Blitz nel carcere di Santa Maria Capua Vetere: infiltrazioni d’acqua e disabili portati in braccio
I liberi non sono semplici spettatori della vita dei reclusi. Non in un paese civile. Non in piena pandemia. Soprattutto se nel carcere piove persino in cella perché manca la guaina isolante sul tetto. Soprattutto se non c’è un ascensore funzionante capace di trasportare un detenuto disabile, se la condotta per l’acqua non è stata ancora costruita dal Comune di Santa Maria Capua Vetere, dopo 5 anni di annunci e promesse. E così, i detenuti scioperano, non mangiano, «battono» pentole sulle grate, fanno rumore a costo di un provvedimento disciplinare e con la tagliola delle punizioni sulla testa. «C’è solo da indignarsi», spiega Samuele Ciambriello, garante dei detenuti della Campania.
LA STORIA
E poi, c’è chi neanche può difendersi perché in carcere si trova su una sedia a rotelle. Come il detenuto di 60 anni che ha consegnato una lettera al deputato Antonio Del Monaco (M5s), quest’ultimo entrato nella casa circondariale di Santa Maria Capua Vetere con Emanuela Belcuore, Garante provinciale dei detenuti, per verificare le condizioni della struttura Uccella di Santa Maria Capua Vetere nell’era Covid.
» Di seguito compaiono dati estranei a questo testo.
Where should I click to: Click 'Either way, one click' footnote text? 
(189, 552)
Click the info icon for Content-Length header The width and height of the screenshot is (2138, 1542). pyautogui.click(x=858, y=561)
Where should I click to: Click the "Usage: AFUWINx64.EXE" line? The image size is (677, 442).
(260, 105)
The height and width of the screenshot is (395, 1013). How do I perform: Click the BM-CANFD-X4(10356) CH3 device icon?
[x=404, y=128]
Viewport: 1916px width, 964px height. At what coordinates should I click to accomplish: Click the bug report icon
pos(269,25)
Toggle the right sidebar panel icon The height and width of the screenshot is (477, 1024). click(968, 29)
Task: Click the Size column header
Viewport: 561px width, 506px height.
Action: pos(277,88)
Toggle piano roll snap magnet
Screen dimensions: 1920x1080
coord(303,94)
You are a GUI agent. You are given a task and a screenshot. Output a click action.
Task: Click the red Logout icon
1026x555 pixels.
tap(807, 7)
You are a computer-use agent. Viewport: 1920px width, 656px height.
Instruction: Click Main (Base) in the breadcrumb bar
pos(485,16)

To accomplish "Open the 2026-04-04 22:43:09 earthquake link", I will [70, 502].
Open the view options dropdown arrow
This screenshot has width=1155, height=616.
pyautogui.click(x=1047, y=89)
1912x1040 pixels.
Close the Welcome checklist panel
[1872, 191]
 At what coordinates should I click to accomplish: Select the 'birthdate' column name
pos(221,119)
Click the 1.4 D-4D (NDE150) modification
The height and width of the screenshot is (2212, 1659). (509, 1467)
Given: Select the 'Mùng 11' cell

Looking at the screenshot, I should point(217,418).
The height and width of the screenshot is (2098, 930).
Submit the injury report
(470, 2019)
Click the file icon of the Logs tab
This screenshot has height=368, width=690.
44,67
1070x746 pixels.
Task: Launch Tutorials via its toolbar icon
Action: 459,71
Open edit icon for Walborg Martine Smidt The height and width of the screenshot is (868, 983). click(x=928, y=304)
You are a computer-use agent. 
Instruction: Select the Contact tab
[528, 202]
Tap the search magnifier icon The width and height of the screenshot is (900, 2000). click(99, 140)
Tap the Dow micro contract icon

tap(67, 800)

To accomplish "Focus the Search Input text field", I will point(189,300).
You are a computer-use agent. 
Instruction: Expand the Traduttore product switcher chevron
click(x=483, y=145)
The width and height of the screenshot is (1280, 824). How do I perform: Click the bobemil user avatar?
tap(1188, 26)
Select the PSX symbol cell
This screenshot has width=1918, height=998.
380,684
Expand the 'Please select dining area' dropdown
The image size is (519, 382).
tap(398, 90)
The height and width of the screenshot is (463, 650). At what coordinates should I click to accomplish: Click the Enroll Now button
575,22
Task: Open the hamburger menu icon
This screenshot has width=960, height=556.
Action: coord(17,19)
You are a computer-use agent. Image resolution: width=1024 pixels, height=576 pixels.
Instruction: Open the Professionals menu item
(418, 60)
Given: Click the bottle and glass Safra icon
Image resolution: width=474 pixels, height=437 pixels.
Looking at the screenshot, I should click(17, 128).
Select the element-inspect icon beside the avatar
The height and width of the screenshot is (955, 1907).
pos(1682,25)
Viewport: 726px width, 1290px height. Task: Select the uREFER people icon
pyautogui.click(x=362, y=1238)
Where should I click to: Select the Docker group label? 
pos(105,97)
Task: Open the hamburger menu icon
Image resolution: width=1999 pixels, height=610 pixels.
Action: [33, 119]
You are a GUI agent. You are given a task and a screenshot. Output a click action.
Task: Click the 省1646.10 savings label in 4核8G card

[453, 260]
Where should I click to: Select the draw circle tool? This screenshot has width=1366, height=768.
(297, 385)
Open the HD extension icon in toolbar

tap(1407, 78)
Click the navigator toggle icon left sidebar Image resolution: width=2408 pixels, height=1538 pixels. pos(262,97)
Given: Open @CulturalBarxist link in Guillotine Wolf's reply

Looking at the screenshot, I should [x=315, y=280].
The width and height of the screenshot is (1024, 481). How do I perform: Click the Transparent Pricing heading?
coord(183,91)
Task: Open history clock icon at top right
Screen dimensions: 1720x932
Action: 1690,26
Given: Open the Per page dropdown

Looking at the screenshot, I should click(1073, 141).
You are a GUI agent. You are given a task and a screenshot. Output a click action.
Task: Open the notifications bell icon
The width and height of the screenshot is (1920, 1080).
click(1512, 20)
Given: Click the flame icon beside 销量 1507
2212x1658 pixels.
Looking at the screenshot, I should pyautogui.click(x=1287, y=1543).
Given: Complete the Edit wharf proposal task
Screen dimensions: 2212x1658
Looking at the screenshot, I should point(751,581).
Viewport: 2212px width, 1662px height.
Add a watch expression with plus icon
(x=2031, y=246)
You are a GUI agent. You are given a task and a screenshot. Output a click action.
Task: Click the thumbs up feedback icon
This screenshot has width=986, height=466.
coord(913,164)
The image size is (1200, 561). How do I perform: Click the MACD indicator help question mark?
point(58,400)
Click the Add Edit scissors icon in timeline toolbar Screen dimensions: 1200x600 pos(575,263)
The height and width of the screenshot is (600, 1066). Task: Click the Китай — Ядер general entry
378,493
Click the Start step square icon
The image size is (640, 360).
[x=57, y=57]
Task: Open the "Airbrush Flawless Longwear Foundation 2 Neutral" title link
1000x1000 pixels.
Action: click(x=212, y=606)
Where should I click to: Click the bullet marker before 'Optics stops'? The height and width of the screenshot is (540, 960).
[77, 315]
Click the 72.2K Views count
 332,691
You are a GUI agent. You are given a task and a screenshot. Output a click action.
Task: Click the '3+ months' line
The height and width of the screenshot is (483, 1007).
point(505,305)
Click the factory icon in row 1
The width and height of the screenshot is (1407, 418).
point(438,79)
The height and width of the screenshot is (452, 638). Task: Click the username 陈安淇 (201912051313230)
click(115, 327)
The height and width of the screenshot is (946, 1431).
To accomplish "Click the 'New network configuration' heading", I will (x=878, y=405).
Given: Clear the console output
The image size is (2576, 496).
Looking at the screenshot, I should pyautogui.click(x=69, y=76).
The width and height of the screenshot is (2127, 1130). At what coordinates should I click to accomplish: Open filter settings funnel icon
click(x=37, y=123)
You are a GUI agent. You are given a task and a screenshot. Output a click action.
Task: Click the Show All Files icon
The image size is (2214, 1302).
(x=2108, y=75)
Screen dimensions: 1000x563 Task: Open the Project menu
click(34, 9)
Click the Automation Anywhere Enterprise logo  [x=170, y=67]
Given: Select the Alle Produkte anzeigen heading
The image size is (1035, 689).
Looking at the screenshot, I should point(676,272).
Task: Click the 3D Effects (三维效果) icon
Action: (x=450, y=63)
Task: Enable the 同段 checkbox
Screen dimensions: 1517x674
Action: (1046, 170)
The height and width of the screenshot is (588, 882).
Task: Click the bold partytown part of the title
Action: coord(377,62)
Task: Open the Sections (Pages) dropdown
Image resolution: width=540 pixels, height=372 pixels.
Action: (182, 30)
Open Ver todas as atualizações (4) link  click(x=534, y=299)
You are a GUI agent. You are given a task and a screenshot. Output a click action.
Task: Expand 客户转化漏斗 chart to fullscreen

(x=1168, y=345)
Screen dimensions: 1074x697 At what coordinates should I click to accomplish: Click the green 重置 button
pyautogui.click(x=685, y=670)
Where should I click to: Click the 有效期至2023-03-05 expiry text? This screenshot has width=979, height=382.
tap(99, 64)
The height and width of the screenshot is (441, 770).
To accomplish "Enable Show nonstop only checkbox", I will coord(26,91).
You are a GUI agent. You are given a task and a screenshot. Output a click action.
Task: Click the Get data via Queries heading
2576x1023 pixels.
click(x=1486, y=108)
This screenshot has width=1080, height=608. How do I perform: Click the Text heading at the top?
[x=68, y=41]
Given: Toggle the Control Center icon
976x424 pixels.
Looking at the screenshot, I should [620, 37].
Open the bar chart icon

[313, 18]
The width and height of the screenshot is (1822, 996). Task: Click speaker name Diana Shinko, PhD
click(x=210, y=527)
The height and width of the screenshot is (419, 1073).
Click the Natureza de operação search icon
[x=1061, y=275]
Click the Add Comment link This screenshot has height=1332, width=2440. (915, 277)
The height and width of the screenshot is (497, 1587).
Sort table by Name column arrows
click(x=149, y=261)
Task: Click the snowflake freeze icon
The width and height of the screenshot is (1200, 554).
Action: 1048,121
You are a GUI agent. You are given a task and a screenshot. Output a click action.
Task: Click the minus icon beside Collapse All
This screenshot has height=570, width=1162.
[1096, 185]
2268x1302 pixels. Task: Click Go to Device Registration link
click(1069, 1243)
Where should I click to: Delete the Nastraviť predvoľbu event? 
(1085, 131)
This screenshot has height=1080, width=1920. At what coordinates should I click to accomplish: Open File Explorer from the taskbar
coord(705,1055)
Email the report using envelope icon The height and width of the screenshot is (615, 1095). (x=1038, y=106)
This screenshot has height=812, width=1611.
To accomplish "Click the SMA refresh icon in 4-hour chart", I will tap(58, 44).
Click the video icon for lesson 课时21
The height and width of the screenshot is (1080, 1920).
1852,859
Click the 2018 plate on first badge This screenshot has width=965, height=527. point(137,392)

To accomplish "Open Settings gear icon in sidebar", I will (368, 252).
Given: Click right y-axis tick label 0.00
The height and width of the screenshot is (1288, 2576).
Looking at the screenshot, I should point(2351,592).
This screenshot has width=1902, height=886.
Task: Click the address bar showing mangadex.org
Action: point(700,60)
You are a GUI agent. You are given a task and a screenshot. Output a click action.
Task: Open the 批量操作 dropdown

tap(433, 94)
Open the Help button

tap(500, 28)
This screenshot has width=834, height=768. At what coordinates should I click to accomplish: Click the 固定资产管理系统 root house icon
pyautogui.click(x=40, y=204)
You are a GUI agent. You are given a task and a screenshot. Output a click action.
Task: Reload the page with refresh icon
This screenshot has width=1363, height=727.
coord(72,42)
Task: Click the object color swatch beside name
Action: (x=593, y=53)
L’edificio, per intenderci, che in sè ha anche un’aula bunker per i maxi-processi alla criminalità organizzata, interamente costruita da imprese legate al clan dei Casalesi. Sprazzi di storia, fra un disagio e l’altro. Ma ciò che conta è il presente. O il recente passato, chissà. Perchè il detenuto disabile, un anno fa, scrisse la lettera inviandola all’amministrazione della casa circondariale, lamentando anche la presenza di un citofono rotto da due anni nella sua cella. Ma da allora nulla è cambiato, stando a ciò che ha raccontato. E infatti: «Il detenuto del reparto Nilo deve essere preso in braccio per poter prendere parte ai colloqui. Anche per l’ora d’aria, è la stessa storia. È in cella con il figlio – spiega Del Monaco -. Nel reparto Tamigi, invece, alcuni detenuti dormono su letti su cui, però, cade pioggia perché, nonostante i lavori appena conclusi in quell’ala del carcere, filtra acqua dal soffitto». E ancora, le detenute del reparto femminile lamentano la lontananza del presidio medico, posizionato nell’area maschile (fino alle ore 20 c’è un presidio nel settore femminile, ma subito dopo quell’ora le detenute fanno riferimento all’altro settore maschile). C’è, inoltre, un carente allineamento fra l’Asl e la struttura carceraria. Alcuni agenti della polizia penitenziaria attendono da un mese il rientro al lavoro, ma l’Asl di Caserta tarda a eseguire il terzo tampone: «E noi non possiamo andare a lavorare», spiegano gli agenti.
LA REPLICA
Per ogni problema, la dirigente del carcere fornisce una risposta: «L’ascensore è stato riparato», spiega Elisabetta Palmieri. «Le infiltrazioni d’acqua? Non abbiamo possibilità economiche per riparare le finestre, ma indicheremo alla ditta di permealizzare le finestre con guaine». Restano i nodi del citofono, dell’Asl e dell’acqua. Ma tanti altri problemi aspettano di essere risolti.